[THURSDAY UPDATE: The Nez Perce tribal community, several conservation groups, and Wild Idaho Rising Tide (WIRT) activists are staging a protest tonight, to directly confront the Omega Morgan-hauled tar sands megaload that rolled past its planned Kooskia parking stop to Highway 12 Milepost 90 in Syringa last night. Please bring your friends, family, comrades, and documentation tools described in WIRT’s original action alert and meet to carpool at either 5 pm or 6 pm PDT tonight, August 8, from the sidewalk in front of the Friends of the Clearwater office in Moscow (116 East Second Street) to the Clearwater Valley. Idaho Rivers United, Friends of the Clearwater, and Fighting Goliath are hosting a Middle Fork Clearwater Wild and Scenic River rally at 7 pm PDT, converging at 5695 Highway 12, where participants can preferably park closely together, either along or diagonally on the driveway at Highway 12 milepost 77.4, instead of in more visible, nearby highway turnouts. Tribal and allied resistance will gather in the general vicinity of the evaporator parked in the private lot of Terry and Becky Jackson, who lift the milepost 83 tram cable for megaload passage and who erected the roadside sign stating “Megaloads Keep Idaho Green $$$.” The tar sands module, which will desecrate indigenous lives, rights, waters, and lands at its destination, now occupies the traditional Nez Perce homeland, the wild and scenic river corridor, and the Nez Perce-Clearwater National Forest.]
The Nez Perce Tribe has vowed that it will continue nightly protests until it rids its reservation and ancestral homeland from the ravages of tar sands/industrial equipment and resulting ecological, social, and climate devastation. Wild Idaho Rising Tide and Occupy Spokane are infinitely grateful that the people and places directly confronting tar sands supply routes are growing! Please join carpools of megaload protesters from Friends of the Clearwater (FOC) and Wild Idaho Rising Tide (WIRT), sustaining our support of Nez Perce resistance and departing the sidewalk outside the FOC office (116 East Third Street in Moscow) at 8 pm on Wednesday, August 7, and Thursday, August 8. On Wednesday, we will journey to Highway 12 milepost 38.8, the Pink House pull-off near Orofino that an Omega Morgan megaload currently occupies, and on Thursday, we will travel to other Clearwater Valley locations that the evaporator may reach. On both and potentially successive nights, the Idaho Transportation Department (ITD) has permitted the megaload convoy to resume passage toward Alberta tar sands operations at 10 pm. Please bring your friends and family, spirit of solidarity, protest signs and banners, video and still cameras, audio recorders, food, and beverages for the third, fourth, and perhaps many more showdowns between the heroic Nez Perce community and yet another industrial/police invasion. WIRT will update this action alert as further opportunities for megaload opposition arise.

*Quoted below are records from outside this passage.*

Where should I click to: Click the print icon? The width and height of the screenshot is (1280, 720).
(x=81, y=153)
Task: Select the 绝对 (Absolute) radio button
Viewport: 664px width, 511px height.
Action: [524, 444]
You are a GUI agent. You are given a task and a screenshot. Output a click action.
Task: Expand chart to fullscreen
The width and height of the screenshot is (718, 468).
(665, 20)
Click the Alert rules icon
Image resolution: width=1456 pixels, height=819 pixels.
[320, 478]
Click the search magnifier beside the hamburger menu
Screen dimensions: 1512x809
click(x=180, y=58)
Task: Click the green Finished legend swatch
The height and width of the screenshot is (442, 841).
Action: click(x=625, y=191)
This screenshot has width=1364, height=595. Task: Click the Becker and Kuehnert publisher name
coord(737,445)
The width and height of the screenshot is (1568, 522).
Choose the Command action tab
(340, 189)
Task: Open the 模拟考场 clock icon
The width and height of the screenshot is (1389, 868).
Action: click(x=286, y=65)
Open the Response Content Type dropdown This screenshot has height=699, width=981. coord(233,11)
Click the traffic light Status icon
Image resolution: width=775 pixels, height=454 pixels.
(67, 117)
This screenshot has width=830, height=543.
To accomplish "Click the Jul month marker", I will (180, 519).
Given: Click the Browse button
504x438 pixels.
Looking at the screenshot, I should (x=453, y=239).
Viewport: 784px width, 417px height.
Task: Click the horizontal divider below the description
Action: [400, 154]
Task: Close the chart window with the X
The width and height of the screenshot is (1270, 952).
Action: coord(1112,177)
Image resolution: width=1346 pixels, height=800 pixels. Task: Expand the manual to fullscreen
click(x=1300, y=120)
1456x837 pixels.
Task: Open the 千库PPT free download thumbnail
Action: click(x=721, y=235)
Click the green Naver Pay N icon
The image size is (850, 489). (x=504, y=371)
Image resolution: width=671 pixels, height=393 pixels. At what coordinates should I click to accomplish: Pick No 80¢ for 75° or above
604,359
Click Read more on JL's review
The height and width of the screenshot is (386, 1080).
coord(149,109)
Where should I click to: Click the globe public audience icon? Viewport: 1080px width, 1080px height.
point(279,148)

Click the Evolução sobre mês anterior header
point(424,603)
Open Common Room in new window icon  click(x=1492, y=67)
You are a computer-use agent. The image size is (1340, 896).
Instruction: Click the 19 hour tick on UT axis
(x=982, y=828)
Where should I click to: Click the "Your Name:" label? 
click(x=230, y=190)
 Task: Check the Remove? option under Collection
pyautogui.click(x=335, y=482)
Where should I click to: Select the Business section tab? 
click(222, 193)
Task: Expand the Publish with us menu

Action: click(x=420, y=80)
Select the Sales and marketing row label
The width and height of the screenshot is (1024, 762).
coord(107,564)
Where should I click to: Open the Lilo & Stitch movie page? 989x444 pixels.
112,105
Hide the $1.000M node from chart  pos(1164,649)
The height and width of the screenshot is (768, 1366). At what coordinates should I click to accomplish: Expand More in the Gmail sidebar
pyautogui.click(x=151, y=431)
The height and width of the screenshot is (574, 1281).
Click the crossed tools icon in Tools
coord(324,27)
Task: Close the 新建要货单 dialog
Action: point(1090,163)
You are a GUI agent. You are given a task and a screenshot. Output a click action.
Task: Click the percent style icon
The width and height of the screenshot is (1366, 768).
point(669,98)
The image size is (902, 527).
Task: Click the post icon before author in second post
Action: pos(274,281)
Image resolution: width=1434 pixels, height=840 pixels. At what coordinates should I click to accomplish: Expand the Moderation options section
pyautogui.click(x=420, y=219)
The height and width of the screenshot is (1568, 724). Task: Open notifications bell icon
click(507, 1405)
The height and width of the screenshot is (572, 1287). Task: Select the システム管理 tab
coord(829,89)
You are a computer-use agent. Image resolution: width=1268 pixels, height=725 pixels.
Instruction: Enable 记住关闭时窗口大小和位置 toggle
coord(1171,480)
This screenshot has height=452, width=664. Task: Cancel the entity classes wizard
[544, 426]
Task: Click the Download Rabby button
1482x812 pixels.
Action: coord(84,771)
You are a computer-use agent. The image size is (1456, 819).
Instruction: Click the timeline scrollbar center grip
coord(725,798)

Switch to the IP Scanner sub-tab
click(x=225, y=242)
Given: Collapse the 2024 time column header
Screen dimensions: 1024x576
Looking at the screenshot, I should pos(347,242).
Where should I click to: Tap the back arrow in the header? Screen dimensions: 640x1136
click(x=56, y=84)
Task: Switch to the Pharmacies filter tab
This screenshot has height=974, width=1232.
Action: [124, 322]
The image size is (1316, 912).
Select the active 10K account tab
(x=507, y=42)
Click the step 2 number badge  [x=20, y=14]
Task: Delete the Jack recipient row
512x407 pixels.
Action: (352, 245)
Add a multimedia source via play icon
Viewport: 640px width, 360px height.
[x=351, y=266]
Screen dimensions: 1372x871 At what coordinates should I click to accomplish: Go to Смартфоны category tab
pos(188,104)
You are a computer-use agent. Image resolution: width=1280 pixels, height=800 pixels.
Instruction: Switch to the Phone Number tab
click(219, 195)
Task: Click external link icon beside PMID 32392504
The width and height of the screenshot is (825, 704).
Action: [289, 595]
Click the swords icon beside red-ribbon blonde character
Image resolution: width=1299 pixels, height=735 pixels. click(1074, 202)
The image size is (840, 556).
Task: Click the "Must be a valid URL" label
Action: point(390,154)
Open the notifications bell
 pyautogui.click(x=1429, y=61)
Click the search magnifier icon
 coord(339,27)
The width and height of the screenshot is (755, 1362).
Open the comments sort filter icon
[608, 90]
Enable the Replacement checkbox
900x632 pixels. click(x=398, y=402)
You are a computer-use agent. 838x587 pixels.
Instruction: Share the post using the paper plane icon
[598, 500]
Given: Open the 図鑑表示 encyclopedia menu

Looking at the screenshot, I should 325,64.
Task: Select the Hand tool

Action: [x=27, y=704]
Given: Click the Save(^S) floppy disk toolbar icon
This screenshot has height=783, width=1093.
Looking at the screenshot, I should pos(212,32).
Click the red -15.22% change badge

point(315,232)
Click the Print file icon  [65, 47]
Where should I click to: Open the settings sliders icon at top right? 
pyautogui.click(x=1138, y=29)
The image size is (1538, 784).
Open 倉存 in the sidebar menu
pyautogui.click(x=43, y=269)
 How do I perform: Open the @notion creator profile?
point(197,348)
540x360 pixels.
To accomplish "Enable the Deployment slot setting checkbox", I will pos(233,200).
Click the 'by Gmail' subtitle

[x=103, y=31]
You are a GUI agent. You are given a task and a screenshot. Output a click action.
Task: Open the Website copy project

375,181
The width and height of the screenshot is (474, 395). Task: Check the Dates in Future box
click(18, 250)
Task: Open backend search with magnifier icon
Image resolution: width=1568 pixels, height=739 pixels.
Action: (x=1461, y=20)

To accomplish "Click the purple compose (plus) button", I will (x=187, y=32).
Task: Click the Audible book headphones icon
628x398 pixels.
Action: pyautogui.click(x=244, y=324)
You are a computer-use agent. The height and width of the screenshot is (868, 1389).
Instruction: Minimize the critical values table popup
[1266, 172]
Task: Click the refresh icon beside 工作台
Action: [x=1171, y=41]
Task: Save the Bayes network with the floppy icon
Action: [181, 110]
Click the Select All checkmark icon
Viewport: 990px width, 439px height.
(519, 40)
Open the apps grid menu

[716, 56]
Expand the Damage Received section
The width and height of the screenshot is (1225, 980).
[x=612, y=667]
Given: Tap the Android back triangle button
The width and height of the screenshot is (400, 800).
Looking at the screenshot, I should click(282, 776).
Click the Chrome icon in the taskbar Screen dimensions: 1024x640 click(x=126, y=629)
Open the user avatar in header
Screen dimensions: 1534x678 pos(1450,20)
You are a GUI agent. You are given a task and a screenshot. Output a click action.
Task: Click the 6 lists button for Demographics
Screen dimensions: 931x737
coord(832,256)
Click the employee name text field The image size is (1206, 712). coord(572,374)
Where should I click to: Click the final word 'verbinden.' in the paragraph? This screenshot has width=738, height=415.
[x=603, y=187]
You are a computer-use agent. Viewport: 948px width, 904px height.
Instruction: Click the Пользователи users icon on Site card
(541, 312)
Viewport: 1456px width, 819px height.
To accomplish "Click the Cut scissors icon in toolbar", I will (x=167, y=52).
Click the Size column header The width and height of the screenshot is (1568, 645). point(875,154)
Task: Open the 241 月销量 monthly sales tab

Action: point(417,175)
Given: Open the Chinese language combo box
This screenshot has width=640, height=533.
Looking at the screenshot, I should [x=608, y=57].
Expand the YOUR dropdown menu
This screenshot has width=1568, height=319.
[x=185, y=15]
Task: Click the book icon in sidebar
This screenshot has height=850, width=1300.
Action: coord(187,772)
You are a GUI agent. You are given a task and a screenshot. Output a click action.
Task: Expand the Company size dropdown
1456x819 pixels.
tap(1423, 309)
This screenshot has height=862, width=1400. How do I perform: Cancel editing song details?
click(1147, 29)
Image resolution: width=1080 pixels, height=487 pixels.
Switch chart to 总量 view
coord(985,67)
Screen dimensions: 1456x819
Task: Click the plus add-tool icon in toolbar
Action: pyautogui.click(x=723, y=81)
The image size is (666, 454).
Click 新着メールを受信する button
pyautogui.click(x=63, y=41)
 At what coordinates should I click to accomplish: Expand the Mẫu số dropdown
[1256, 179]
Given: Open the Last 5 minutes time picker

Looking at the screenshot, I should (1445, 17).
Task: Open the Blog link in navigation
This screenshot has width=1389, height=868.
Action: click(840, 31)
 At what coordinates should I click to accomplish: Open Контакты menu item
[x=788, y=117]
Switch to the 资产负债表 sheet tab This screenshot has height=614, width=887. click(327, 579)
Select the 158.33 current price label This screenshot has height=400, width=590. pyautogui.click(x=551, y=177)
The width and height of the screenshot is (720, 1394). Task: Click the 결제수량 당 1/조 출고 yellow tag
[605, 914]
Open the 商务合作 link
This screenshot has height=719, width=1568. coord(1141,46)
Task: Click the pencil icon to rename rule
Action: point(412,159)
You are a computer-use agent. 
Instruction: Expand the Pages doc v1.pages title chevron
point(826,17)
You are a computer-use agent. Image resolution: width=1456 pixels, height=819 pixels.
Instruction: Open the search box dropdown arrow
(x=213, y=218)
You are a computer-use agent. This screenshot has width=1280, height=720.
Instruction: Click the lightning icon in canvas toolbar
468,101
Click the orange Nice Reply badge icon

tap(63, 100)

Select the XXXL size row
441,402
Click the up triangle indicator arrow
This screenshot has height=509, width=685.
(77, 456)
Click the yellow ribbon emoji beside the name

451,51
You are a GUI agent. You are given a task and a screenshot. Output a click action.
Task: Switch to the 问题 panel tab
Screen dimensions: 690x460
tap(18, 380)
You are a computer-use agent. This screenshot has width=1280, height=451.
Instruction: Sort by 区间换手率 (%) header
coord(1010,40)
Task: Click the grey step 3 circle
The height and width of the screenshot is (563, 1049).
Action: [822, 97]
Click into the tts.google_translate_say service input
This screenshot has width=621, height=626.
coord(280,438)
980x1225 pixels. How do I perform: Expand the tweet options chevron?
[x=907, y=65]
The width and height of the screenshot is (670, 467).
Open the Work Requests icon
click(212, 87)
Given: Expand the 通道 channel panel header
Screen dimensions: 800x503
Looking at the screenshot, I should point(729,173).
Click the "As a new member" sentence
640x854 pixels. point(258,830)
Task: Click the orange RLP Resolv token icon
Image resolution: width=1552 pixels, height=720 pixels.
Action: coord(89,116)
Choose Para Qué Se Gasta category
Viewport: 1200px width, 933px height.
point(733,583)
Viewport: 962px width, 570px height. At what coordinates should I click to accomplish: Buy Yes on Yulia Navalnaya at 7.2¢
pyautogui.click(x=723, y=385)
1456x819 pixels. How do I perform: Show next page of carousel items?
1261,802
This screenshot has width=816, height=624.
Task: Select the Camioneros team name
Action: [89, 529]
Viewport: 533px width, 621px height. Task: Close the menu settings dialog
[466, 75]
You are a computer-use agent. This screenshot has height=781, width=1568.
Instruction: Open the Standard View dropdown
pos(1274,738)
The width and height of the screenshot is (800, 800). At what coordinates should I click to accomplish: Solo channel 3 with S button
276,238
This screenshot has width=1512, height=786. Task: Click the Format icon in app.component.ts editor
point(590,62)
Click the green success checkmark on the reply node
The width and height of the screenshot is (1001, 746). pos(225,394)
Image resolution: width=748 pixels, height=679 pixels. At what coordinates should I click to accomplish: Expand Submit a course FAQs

Over the last few nights, regional activists have supported Nez Perce and Idle No More protests of this oversize megaload interloping in the Nez Perce reservation and homeland and soon in the national forests and wild and scenic river corridors east of the reservation. Neither the Nez Perce Tribe nor the U.S. Forest Service have granted approval of the permits issued by ITD to hauler Omega Morgan on Friday, August 2, to transport a 644,000-pound General Electric Corporation evaporator from the Port of Wilma in Clarkston, Washington, across 174 miles of U.S. Highway 12 in Idaho, through federally designated and protected public and tribal lands, rivers, and highway sections, to the Montana border. Both demonstrations on Highway 12 have drawn hundreds of participants and have emerged as the largest and most passionate demonstrations of public outrage during the last three years of the regional anti-megaload campaign fostered by an extensive coalition of tribal, conservation, activist, and recreation organizations. After diminishing public participation and environmental leadership on this issue since the ExxonMobil/Imperial Oil megaloads concluded their invasion of Moscow, Idaho, in March 2012, and the Tri-Cities and Spokane, Washington, in June 2012, continent-wide attention has returned to regionally shared struggles challenging industrialization of Idaho and Alberta forests and waters.